▶ [Source excerpt]:
**********
Qarase Sentenced to 12 Months Jail

This article, republished from Fiji Village, provides a detailed account of the Qarase case and the judgement.

My own view is that while there is no doubt about Qarase's guilt, his  imprisonment, though relatively brief and subject to appeal, will produce fresh charges that the  judiciary is biased and Qarase victimised. Much play will also be made of his age (71), his diabetes, and the ill health of his wife.

Justice Fernando took these and other mitigating factors into account in declaring a one year sentence (it could have been three years) but it is a pity Qarase did not receive a non-custodial sentence.  

However, whatever the sentence, those opposed to the Bainimarama government,  will continue their efforts  to divert attention from  what should be the main issue: the seriousness of  a  crime that  illustrates how some members of the iTaukei elite have used public office to advance their family's pecuniary interests at the expense of other iTaukei.  The judge commented on Qarase's lack of  remorse. I would interpret this as a sign he did not think he had done anything particularly wrong. After all, others were similarly engaged, and in a hierarchical system, it is part of the "natural order" that those at the top gain most.  


12 months prison sentence for Qarase
Publish date/time: 03/08/2012 [13:07]


Former Prime Minister, Laisenia Qarase has been sentenced to one year imprisonment and he has
pagealready been transported to prison in the last hour by the police.
In a packed court room, Presiding Judge, Justice Priyantha Fernando delivered the sentence in the Fijian Holdings Limited trial just before midday today.

With Qarase in the dock, Justice Fernando said that the facts of the case have been established that Qarase as advisor of the Fijian Affairs Board, advisor of the Great Council of Chiefs and director of FHL applied for Class A FHL shares and then facilitated the issuance and allotment of the shares to Cicia Plantation Co-op Society Limited, Q-Ten Investments Limited and Mavana Investments Limited.
**********
▶ [Given records]:
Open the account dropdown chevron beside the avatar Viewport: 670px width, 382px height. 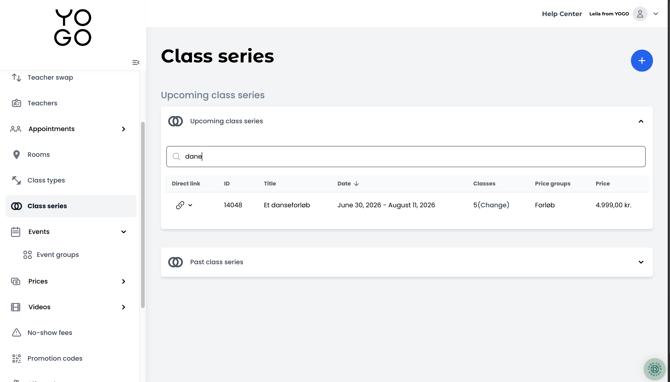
**********
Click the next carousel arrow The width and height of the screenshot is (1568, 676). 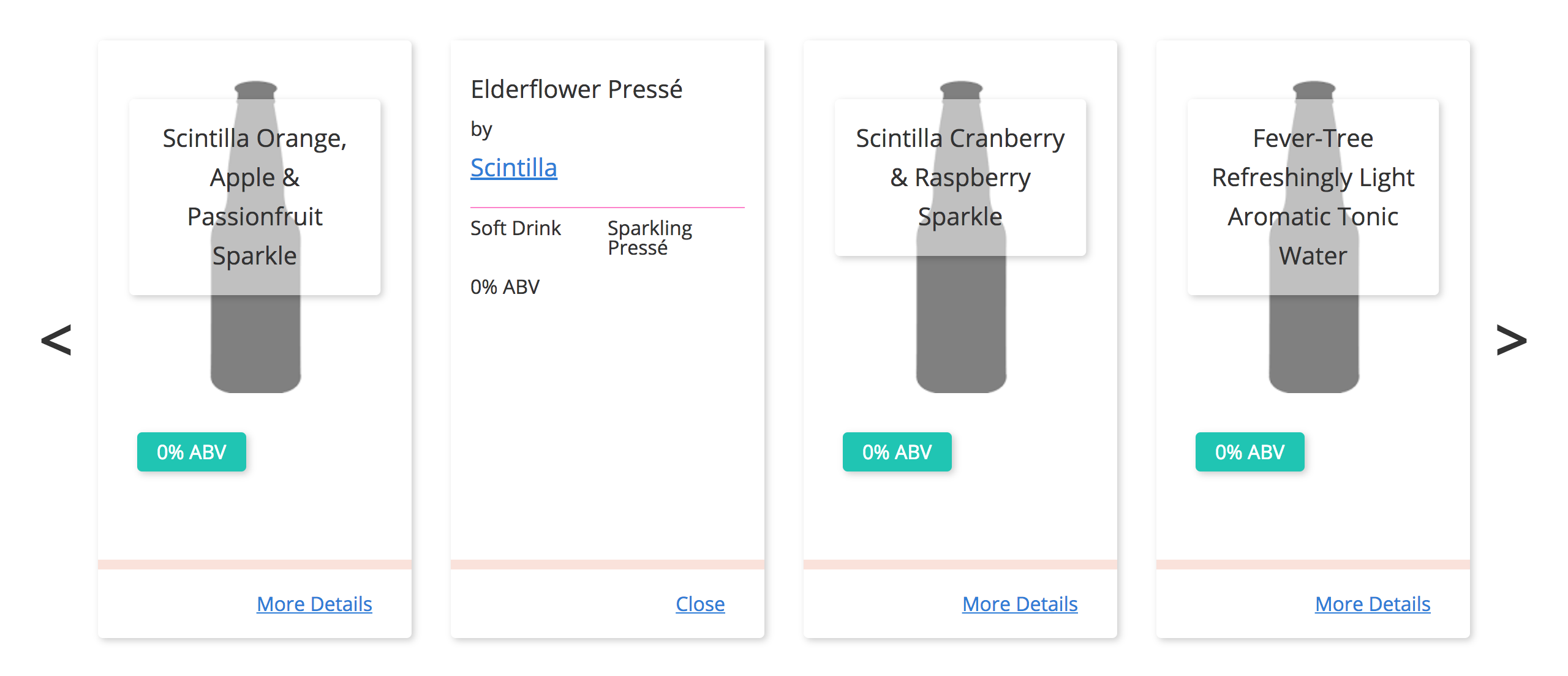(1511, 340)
**********
▶ [What you need to do]: Retype the article on Qarase's sentencing, starting at "My own view" and ending at "of his wife.". The items have no part in this work.

▶ [Exercise output]:
My own view is that while there is no doubt about Qarase's guilt, his  imprisonment, though relatively brief and subject to appeal, will produce fresh charges that the  judiciary is biased and Qarase victimised. Much play will also be made of his age (71), his diabetes, and the ill health of his wife.